Exercise brief:
Go to the line holding "Task: Click the Remove all images red X icon" in the data below and repeat it exactly, then each line after it up to and including the one holding "This screenshot has". Omit pictures.

Extracted data:
*****

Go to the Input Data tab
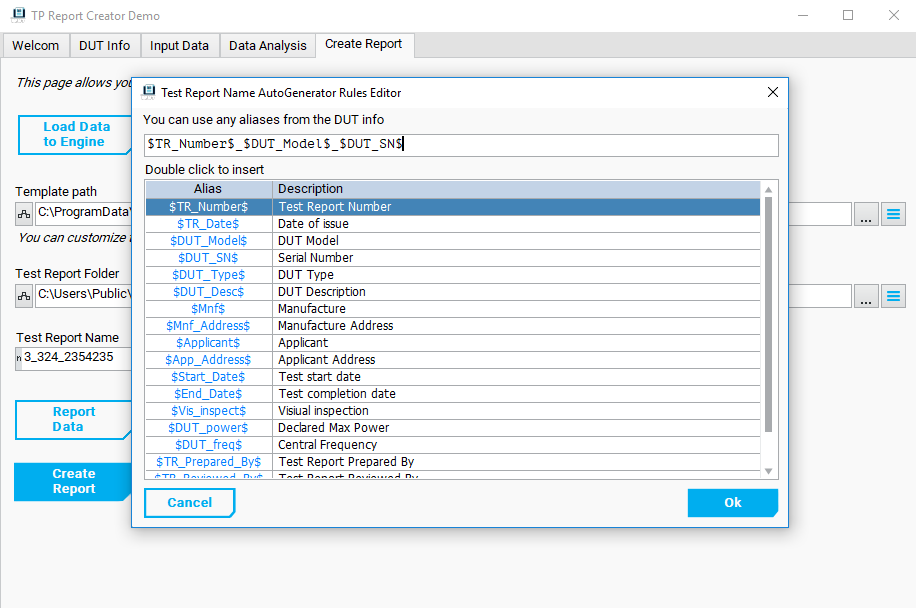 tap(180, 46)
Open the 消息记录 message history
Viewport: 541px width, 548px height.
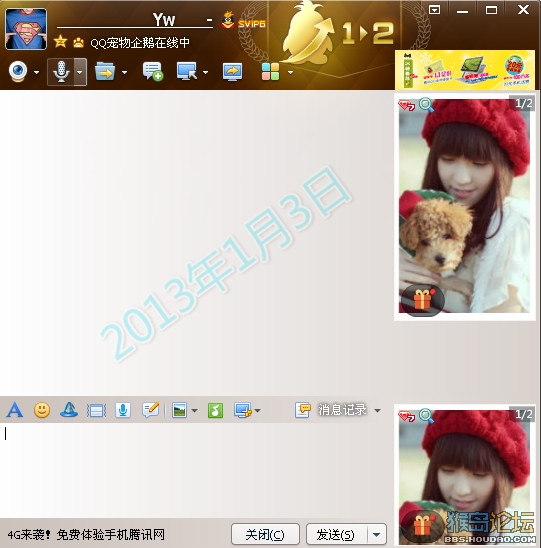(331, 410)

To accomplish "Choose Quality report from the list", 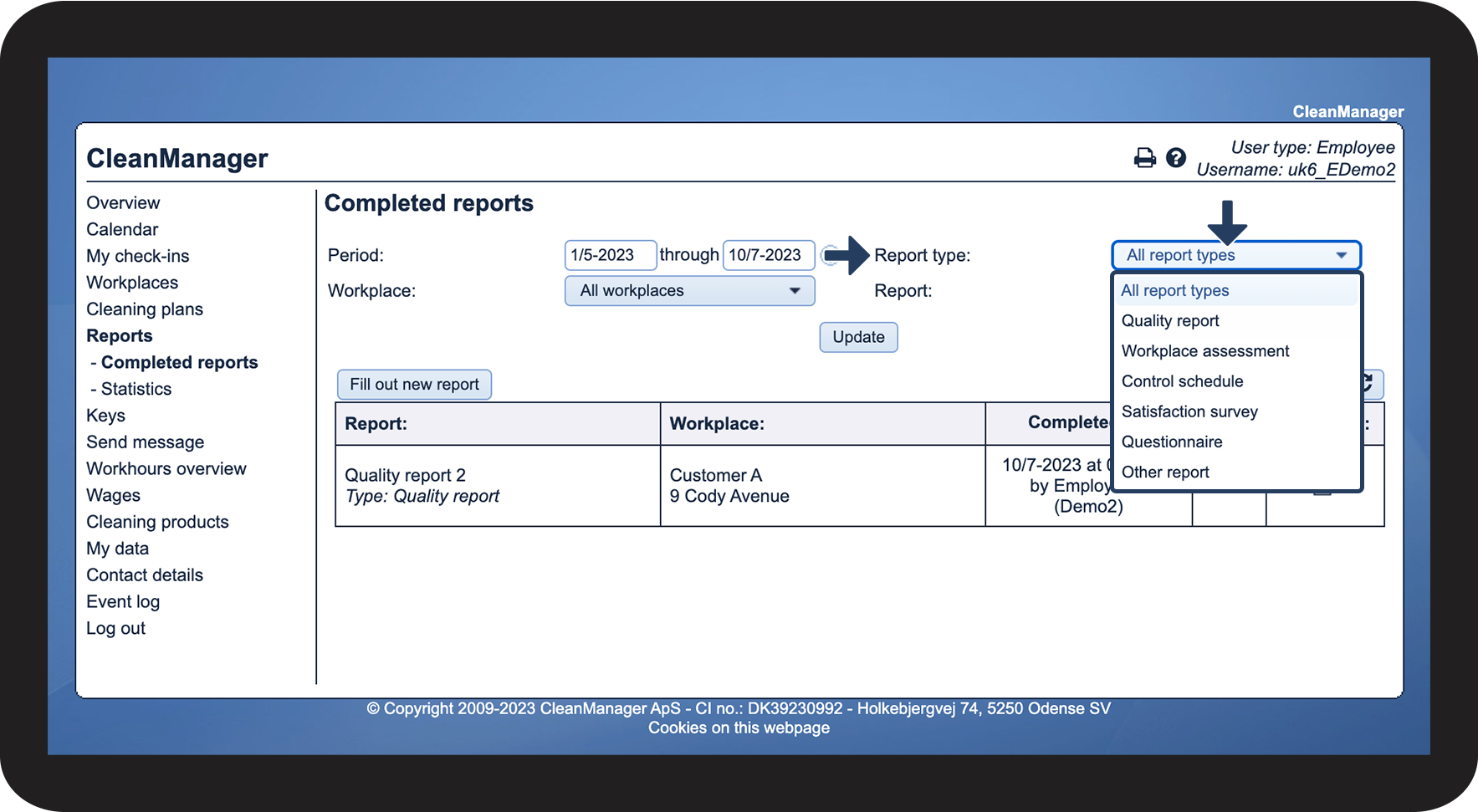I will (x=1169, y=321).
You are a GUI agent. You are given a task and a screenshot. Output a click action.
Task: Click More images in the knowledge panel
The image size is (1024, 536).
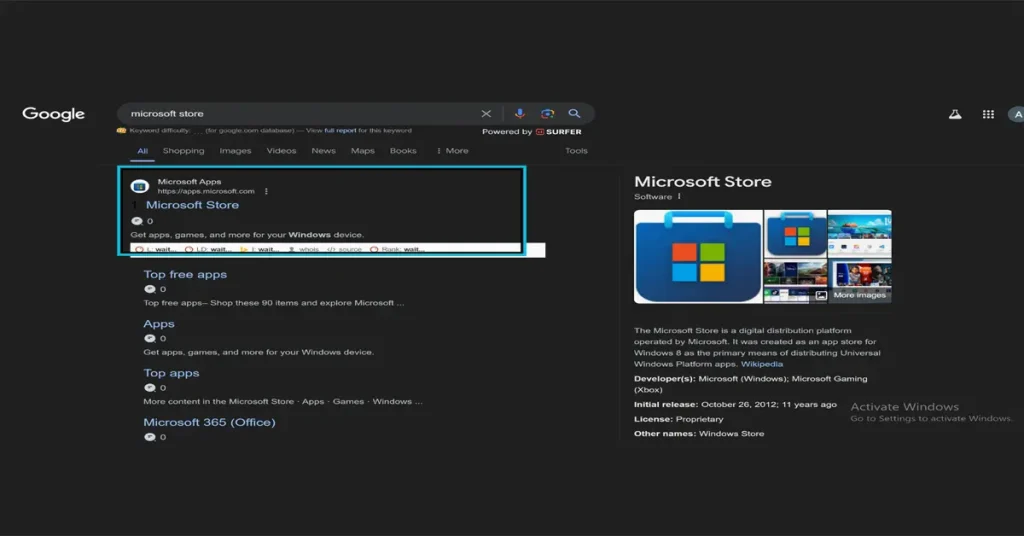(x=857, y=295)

*****

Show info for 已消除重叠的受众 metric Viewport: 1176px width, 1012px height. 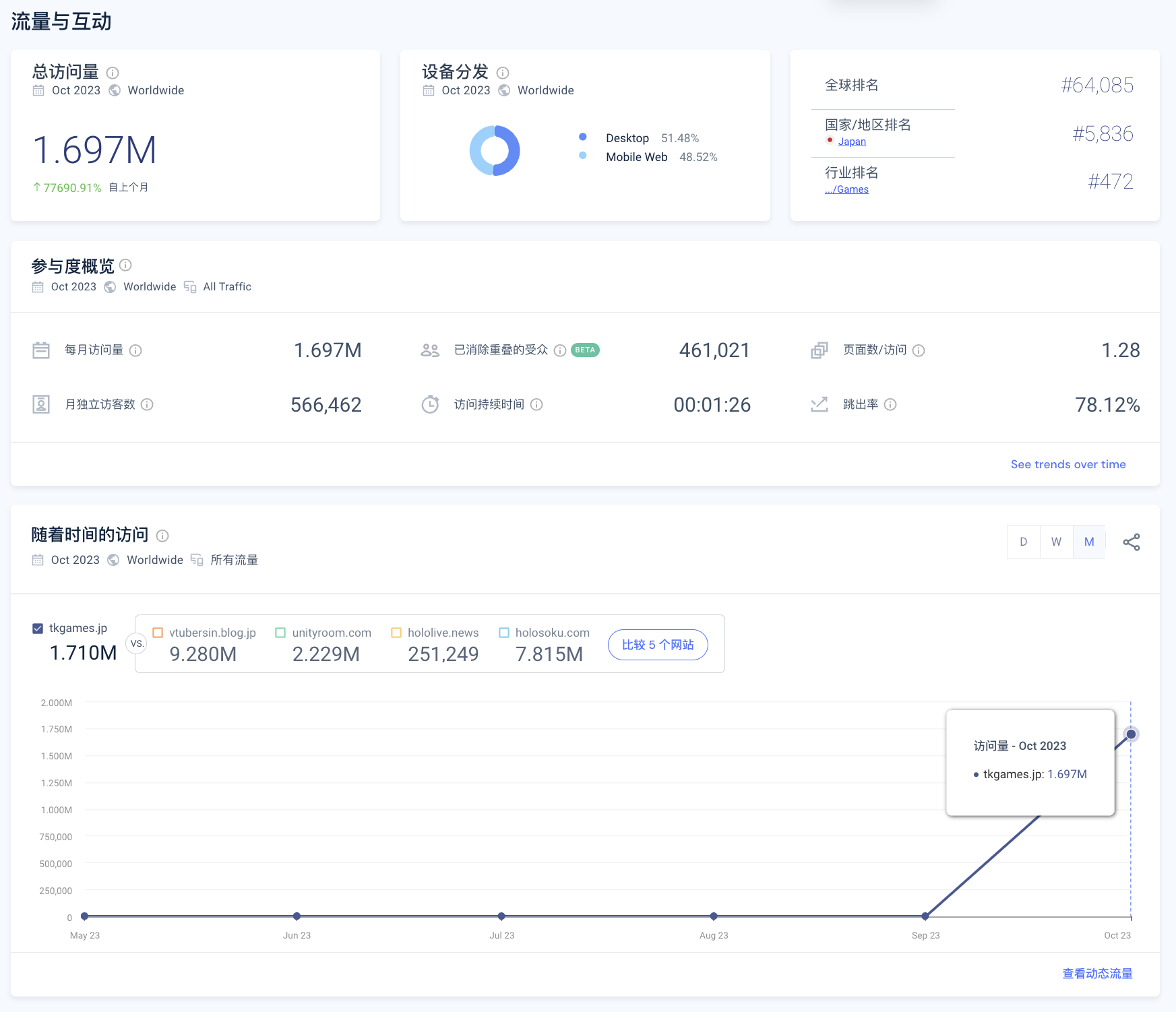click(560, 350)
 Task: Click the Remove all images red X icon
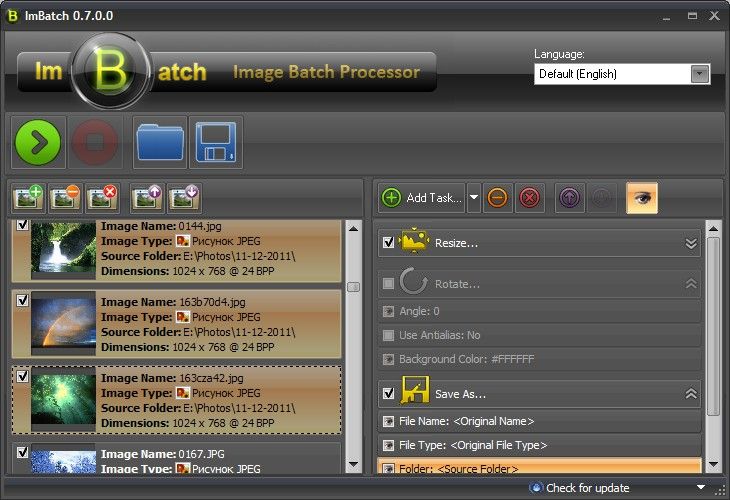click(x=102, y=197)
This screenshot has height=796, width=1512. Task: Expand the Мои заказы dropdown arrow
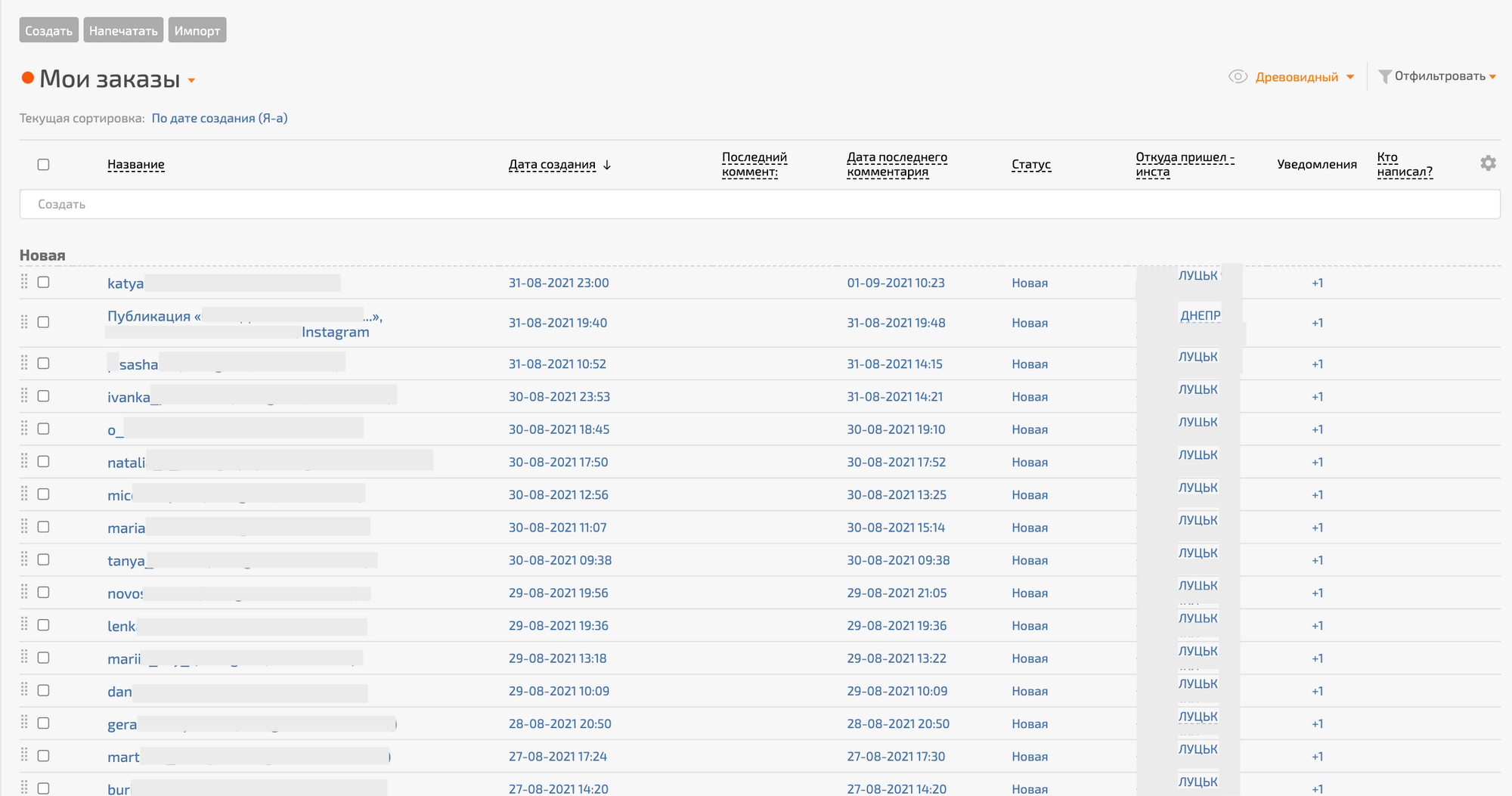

*****

Answer space:
 Task: Click the Remove all images red X icon
click(x=102, y=197)
This screenshot has height=796, width=1512. Task: Expand the Мои заказы dropdown arrow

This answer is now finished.